Aquella errita no me importó. Era verdad una vez más el proverbio hindú: un césped perfecto no lo es hasta que no cae sobre él una hoja de árbol para romper su soberbia. Aquella errita, me reconcilió con la realidad, es decir, con la imperfección, de la que nada ni nadie está exento, y cuyo sueño obsesivo termina por hacer de nosotros unos desgraciados perfeccionistas frustrados, unos narcisistas despectivos de cuanto huela a falibilidad.
Nunca te bañaras dos veces en el mismo río, pero el ser humano es el único que tropezará dos veces sobre la misma errita, por la simple y sencilla razón de que la errita no está fuera, sino dentro de cada cual.
Ahora bien, ¿qué pasa cuando la vida misma se convierte toda ella en una errita? Entonces se trata de otro cantar. Mi amigo Juan Luis Ruiz de la Peña, que fue el escatólogo más importante de la teología católica española, tenía la costumbre de leerse mis libros desde el alfa hasta el omega, pero –como no podía ser de otro modo en él- me escribía con lo que él denominaba fe de erratas, y que no eran otra cosa que un repaso de mis errores, a veces excesivamente crueles. Para él mis errores no eran sino erratas. Pocas veces una sabiduría tan apabullante sobre la mía trató con tanta caridad al errado.
Este comportamiento contraste con el de tipejos como yo mismo que, en mis fogosas disputas dialécticas con compañeros de mi generación, no sólo convertía sus erritas en errores, sino además sus errores en objeto de eventración: siempre tenía entre mis dientes un afilado cuchillo para sacarles sus tripas, para rajar sus vientres. De nada sirve al efecto la autoexcusa por el hecho de que ellos mismos procurasen devolverme el ataque con la misma moneda.

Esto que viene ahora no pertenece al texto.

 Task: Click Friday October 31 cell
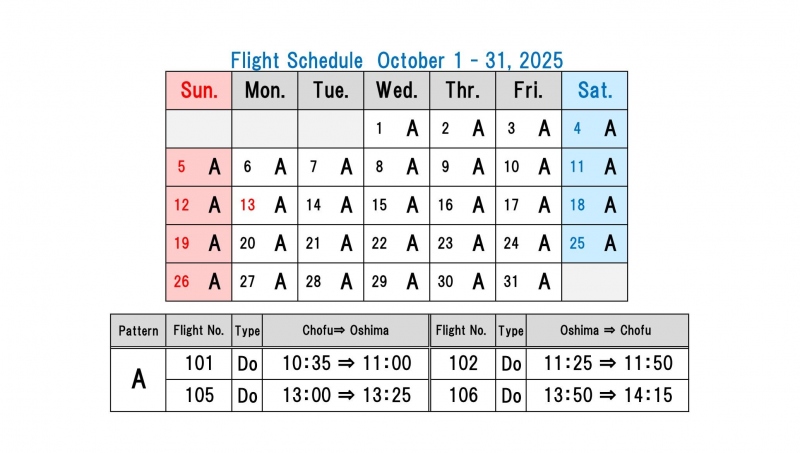528,282
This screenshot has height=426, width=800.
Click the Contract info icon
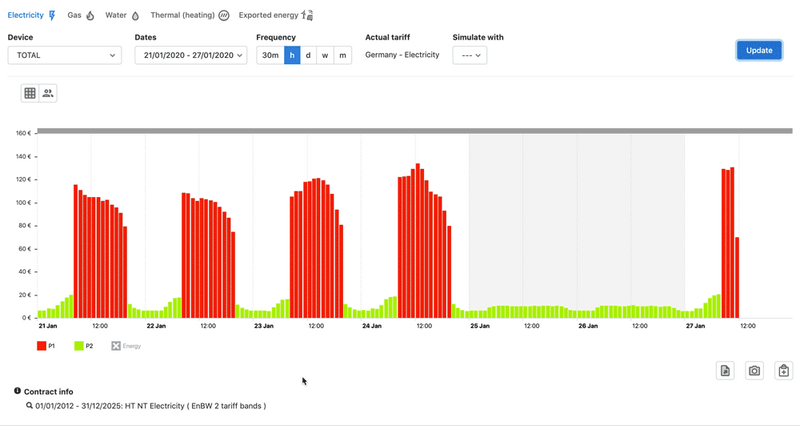(x=18, y=391)
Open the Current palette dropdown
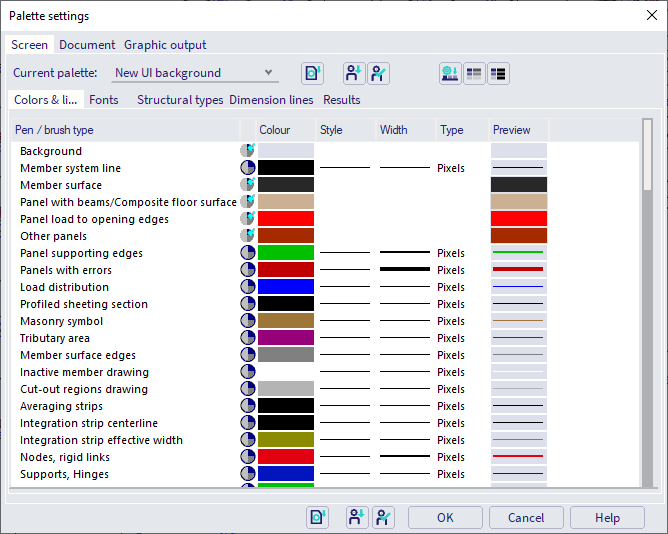The height and width of the screenshot is (534, 668). (x=193, y=73)
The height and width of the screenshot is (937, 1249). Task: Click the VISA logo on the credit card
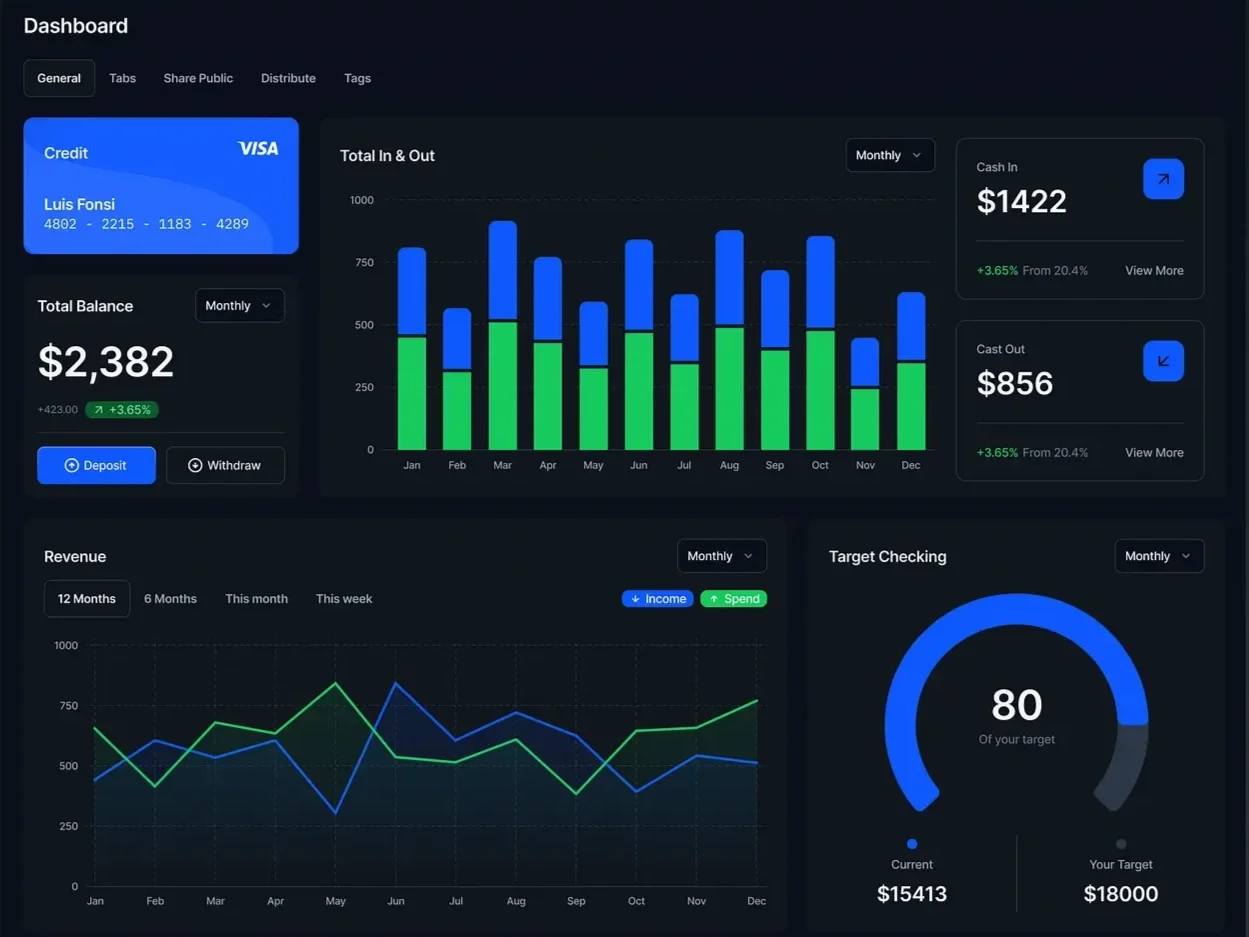[x=257, y=147]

Un pueblo crece cuando las erritas son erritas, las erratas son erratas, y los errores son errores. Trasvasar los géneros es construir la decadencia. Cuando los parlamentos se convierten en eso, el breviario de podredumbre queda asegurado por la mano espesa del aciago demiurgo.

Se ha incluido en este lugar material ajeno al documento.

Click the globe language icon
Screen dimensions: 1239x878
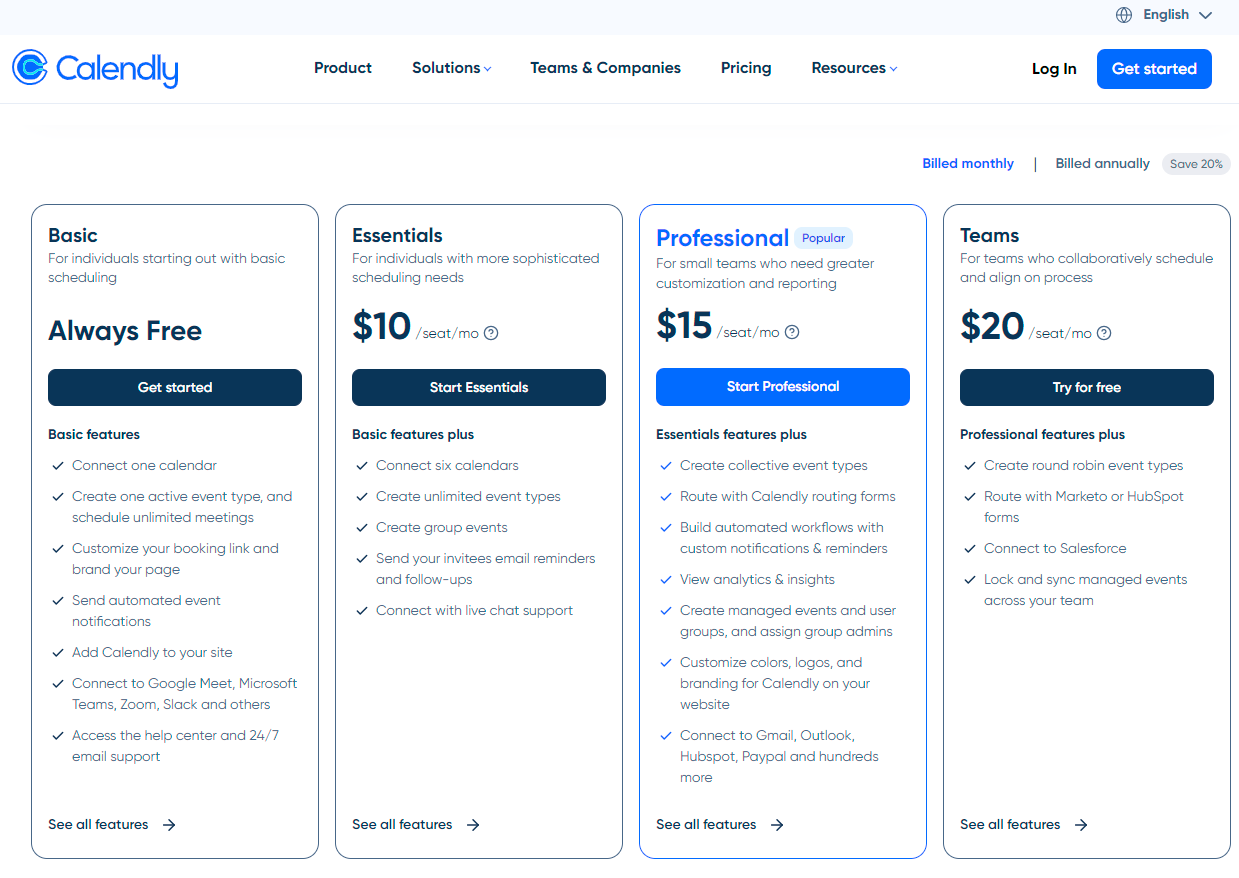(1124, 15)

Acabo de regresar de Noruega bajando desde el círculo polar ártico con toda la familia, hasta Bergen, casi al sur, entre los fiordos, los verdores, los lagos, los árboles, las polícromas casitas de madera, los suelos limpios y la temperatura ideal, donde hemos pasado días auténticamente maravillosos. No quiero pensar que la naturaleza sea más buena que el hombre que la destruye y quema de mil modos, y en verano especialmente con espantosos fuegos devoradores.
Lo único que deseo resaltar en este breve escrito es que, cuando viajas, el único error es el de olvidar que da más fuerza sentirse amado que creerse fuerte. Ojalá fuera este destino familiar un programa universal para toda la humanidad.